Charge For Credit Cards

Charge For Credit Cards

CC Swipe
Tens of thousands of home inspector dollars are siphoned off each years as credit card “swipe” fees.

Inspection businesses paying as much as $23,000 a year in credit card charges are among PLI alums. Quite a few are in the $5,000+/yr range. They include solo inspectors and groups. They range from northern Kentucky to the major metros to national franchisees.

That’s serious cash in any home inspection business.

Now, all home inspectors can get that money back.
Sellers can pass those fees along to credit cards users from now on, under a settlement reached last week in litigation with Visa and MasterCard Inc.

That was against the rules of every credit card contract, until now. Contracts required charging the same price for credit card sales as any other sale, even though credit card companies raked off a percentage cut of each sale.

The settlement also includes $6.05 billion to split among millions of merchants. On top of the cash, it provides another about eight months worth of reduced fees for merchants who make claims, once the deal gets final court approval.

So how should home inspectors handle credit cards now?

Two or three ways to pick up the extra costs of credit cards are the main topics today. Any solution also has to coordinate the settlement terms with state law and sound business practices. So here are the leading options:
At the state law level, the way to cover credit card costs will be up to the home inspector.
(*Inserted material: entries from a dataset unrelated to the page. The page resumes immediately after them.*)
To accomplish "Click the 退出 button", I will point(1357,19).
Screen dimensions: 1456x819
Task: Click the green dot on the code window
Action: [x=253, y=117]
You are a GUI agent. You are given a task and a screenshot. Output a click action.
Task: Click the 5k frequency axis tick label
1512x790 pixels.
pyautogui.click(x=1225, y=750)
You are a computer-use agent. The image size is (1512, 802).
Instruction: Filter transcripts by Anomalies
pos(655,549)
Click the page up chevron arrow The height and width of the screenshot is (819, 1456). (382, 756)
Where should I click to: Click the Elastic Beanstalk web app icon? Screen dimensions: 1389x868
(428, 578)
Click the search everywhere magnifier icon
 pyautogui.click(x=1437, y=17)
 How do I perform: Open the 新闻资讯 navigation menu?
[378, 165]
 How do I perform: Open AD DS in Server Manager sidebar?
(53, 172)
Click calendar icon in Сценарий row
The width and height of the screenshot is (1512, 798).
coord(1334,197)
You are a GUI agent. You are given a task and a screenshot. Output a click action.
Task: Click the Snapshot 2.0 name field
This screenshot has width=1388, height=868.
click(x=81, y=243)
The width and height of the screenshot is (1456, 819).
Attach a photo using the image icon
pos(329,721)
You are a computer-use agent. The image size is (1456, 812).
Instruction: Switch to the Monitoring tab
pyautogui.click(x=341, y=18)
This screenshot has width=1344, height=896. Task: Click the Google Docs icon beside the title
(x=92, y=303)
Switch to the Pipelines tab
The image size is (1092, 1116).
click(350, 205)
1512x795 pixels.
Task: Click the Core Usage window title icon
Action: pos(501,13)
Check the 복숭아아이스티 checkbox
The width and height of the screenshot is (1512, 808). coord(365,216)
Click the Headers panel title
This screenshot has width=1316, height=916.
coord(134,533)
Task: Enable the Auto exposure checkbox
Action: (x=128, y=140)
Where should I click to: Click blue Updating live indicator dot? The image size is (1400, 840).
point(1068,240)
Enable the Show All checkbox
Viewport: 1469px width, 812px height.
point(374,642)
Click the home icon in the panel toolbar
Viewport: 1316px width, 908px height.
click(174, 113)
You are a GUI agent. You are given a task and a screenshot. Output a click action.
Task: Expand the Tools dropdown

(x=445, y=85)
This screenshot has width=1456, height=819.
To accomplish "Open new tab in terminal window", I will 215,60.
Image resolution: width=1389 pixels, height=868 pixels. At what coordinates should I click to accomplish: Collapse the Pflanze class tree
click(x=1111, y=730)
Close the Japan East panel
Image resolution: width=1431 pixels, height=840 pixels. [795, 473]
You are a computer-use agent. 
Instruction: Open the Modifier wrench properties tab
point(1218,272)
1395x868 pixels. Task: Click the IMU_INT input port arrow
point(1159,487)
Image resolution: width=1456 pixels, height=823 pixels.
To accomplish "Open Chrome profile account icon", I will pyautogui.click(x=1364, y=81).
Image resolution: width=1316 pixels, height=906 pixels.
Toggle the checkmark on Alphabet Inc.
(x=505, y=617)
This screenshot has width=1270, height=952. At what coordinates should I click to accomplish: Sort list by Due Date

Fortunately, Kentucky is NOT one of the 10 states that have laws prohibiting surcharges. (Texas, California, Florida and New York do.)

“Our legal counsel looked .. and found no Kentucky statute or regulation that prohibits a merchant from passing along such fees to consumers,” the Kentucky Department of Financial Institutions told PLI Thursday.

“There is no prohibition in the Kentucky’s Consumer Protection Act” either, DFI said. (DFI does not regulate merchants, just financial institutions, like banks, but practically all credit card contracts are with banks and lenders.)

For most home inspectors, discounts for cash or checks are simpler to use than adding a surcharge.

Under terms of the settlement, you can offer discounts to clients paying with cash or checks. Kroger, for example, says it’s thinking of a shelf price that includes credit card charges and a checkout discount for cash.

Alternatively, you can charge more – they call it a “surcharge” – when people pay with credit cards.

Surcharges seem less popular. Several restaurants say they seem “petty” and will not use them.

Surcharges also are cumbersome. The settlement requires merchants to post notices of surcharges. It seems to have in mind giving notice at all the places a store gives notice that it accepts credit cards, such as on the door (with the Visa/MC card logos) and at cash registers. Customer receipts are supposed to show any surcharge.
Finally, surcharges are limited to roughly the cost of swipe fees, under the settlement agreement. For a low-average inspection fee of $300, that averages about $12 at the low end. It may not sound like much, but do the math. An inspector knocking out 200 inspections this year – a low-side number for full-timers – ends up with an extra $2,400 in cash.

For every $100,000 in gross fees, that saves something like $4,000 to $6,000 for most home inspectors. That is based on credit card costs from 4% to 6% of the inspection fee, the actual range for total charges paid by many home inspection. (It will be a little less for home inspectors who follow PLI’s earlier news and advice on using cell phone swipe devices, like Square. Still it will be thousands of dollars in many home inspectors pockets.)

Lawyers who put the settlement together say that one of its biggest benefits will the ability to negotiate fees with credit card networks and banks. We hope they’re right.
We doubt solo home inspectors will get far at negotiating card fees. The Kentucky Board of Home Inspectors (KBHI) could help, or it could join with others, like the Kentucky Real Estate Commission, to negotiate a group rate. Don’t hold your breath. Another option will be to shift to other groups that actually do succeed in negotiating a group discount. Look for banks and groups offering lower transaction fees. Costco, for example, already has announced discounted card fees below 2% for small business members.
You will be able to do both. Join a card processing outfit with fee savings, and then pass along the extra expense of credit cards, whatever it is.

Whatever credit card outfits charge, the real news for home inspectors is that the client can pay the extra expense for that type of payment now.

In this business, every dime counts.